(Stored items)
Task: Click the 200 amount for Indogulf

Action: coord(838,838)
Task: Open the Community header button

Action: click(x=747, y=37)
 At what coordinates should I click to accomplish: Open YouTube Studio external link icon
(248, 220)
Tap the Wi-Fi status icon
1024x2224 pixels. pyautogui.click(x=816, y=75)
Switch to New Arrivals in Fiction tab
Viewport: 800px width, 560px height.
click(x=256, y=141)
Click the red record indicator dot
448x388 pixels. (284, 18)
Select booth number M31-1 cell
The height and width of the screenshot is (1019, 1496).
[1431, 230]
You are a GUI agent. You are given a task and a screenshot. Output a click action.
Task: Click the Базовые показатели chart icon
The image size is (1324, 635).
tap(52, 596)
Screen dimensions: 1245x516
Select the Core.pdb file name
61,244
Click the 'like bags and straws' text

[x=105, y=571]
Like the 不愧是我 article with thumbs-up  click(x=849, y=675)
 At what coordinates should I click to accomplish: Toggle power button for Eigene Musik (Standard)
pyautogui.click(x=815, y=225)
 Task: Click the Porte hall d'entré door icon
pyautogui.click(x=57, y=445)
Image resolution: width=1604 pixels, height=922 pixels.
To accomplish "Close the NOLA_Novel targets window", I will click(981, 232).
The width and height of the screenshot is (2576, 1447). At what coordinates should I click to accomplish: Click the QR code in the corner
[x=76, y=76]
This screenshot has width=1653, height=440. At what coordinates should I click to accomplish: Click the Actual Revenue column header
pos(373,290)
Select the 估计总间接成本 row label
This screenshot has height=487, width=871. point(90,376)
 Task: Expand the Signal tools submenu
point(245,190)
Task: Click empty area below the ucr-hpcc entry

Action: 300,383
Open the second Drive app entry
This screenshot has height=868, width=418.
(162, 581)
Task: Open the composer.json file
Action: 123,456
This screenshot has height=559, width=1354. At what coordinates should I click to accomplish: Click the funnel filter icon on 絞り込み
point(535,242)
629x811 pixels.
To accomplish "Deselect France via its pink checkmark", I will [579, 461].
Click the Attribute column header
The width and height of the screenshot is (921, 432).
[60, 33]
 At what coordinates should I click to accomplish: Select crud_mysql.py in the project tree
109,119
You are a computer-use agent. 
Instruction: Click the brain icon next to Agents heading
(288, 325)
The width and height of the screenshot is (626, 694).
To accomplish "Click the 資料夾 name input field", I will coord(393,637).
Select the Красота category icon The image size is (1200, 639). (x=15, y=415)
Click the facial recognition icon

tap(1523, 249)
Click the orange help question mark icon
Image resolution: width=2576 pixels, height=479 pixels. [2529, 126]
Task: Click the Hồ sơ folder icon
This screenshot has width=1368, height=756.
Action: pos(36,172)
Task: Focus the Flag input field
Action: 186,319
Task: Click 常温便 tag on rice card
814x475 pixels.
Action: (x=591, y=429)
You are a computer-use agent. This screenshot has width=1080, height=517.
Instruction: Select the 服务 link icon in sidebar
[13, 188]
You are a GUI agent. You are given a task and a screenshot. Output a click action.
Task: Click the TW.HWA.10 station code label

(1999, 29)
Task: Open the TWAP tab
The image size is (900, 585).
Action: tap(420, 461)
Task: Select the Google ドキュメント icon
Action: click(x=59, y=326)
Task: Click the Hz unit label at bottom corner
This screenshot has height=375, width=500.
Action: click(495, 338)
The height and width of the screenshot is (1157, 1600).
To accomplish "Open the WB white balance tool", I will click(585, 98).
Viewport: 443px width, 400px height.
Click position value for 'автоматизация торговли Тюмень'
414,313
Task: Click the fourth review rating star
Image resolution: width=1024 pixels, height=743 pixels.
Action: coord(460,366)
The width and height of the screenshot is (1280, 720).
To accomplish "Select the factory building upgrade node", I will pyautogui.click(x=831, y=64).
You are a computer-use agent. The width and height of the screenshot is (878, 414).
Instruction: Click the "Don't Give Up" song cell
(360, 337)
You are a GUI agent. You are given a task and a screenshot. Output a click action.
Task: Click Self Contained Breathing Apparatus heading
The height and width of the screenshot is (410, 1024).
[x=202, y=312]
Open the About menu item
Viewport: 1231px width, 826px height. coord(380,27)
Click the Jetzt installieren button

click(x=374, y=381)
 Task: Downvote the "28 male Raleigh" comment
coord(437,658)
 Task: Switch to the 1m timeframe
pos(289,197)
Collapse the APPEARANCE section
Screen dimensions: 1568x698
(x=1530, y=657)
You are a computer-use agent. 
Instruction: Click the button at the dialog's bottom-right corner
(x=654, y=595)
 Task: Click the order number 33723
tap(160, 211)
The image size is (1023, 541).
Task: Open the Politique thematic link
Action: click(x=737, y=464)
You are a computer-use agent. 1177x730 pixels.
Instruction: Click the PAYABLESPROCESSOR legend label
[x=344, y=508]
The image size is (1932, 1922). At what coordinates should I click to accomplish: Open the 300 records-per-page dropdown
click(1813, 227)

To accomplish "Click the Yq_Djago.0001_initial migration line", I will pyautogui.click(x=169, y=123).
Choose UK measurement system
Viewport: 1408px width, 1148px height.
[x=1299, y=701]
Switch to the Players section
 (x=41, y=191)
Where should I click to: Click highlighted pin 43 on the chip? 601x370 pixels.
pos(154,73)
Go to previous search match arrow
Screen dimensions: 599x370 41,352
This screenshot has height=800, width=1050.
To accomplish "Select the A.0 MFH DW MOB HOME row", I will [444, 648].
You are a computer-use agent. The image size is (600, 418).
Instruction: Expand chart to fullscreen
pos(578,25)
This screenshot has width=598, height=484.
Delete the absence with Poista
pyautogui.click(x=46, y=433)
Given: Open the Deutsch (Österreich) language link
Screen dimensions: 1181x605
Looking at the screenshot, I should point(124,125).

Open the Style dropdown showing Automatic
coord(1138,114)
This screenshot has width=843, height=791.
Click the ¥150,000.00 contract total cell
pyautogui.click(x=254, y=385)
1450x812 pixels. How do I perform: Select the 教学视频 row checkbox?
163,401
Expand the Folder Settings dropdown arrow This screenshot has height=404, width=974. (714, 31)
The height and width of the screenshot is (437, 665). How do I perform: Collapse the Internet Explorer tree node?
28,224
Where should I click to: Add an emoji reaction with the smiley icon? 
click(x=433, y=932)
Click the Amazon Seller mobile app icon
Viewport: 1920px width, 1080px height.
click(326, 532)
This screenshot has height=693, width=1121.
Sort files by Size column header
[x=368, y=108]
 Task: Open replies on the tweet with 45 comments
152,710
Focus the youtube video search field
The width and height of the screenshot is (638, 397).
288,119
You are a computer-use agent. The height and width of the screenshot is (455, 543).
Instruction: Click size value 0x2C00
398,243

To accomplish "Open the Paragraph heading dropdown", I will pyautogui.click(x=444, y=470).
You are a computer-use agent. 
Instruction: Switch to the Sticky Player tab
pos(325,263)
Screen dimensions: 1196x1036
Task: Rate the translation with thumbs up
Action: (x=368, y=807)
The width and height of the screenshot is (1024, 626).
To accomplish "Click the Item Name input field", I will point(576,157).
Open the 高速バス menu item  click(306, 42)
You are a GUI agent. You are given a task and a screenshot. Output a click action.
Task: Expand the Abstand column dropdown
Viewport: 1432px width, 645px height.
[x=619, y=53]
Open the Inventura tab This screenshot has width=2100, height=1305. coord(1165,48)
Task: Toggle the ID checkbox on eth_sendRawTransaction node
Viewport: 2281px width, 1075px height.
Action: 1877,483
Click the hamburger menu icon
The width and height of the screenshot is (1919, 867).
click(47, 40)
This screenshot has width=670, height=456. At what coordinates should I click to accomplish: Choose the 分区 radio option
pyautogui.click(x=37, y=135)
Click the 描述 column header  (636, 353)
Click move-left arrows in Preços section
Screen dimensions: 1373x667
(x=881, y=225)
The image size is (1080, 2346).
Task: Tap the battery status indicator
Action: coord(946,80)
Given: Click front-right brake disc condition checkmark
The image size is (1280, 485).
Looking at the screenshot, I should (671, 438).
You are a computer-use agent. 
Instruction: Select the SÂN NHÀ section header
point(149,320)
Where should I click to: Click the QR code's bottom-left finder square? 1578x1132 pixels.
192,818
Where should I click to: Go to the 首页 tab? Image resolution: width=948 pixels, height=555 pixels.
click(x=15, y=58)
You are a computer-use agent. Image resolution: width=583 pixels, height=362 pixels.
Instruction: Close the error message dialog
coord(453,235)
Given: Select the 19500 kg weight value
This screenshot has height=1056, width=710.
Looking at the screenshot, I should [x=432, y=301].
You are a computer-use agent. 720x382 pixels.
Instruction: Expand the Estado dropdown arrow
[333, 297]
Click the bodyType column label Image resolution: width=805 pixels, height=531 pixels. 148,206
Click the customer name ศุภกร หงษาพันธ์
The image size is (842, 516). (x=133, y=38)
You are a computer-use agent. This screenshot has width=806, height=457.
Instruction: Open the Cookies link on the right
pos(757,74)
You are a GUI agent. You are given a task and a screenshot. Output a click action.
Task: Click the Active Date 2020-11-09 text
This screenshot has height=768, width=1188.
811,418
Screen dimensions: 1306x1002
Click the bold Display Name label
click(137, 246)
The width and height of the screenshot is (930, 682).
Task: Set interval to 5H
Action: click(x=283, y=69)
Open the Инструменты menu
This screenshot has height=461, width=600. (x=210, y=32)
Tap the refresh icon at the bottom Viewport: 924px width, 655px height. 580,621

### [Problem statement]
Work out the number of lines in the entries above that hold the word "checkmark", giving the number without comment.

### [Output of the task]
2